* Start *

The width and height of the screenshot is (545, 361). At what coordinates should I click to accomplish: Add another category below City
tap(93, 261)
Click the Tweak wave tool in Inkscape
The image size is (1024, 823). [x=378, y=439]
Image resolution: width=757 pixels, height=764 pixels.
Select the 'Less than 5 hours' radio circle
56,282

* End *
* Start *

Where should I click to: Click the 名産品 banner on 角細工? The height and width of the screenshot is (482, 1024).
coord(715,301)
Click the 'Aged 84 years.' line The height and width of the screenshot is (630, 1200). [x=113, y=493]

* End *

● **What you should do**
Format the lines of the records starting at the one containing "Where should I" and ending at the one containing "Click the 'Aged" as a JSON list of strings, one string per line, skipping blank lines.

● **Exercise response**
[
  "Where should I click to: Click the 名産品 banner on 角細工? The height and width of the screenshot is (482, 1024).",
  "coord(715,301)",
  "Click the 'Aged 84 years.' line The height and width of the screenshot is (630, 1200). [x=113, y=493]"
]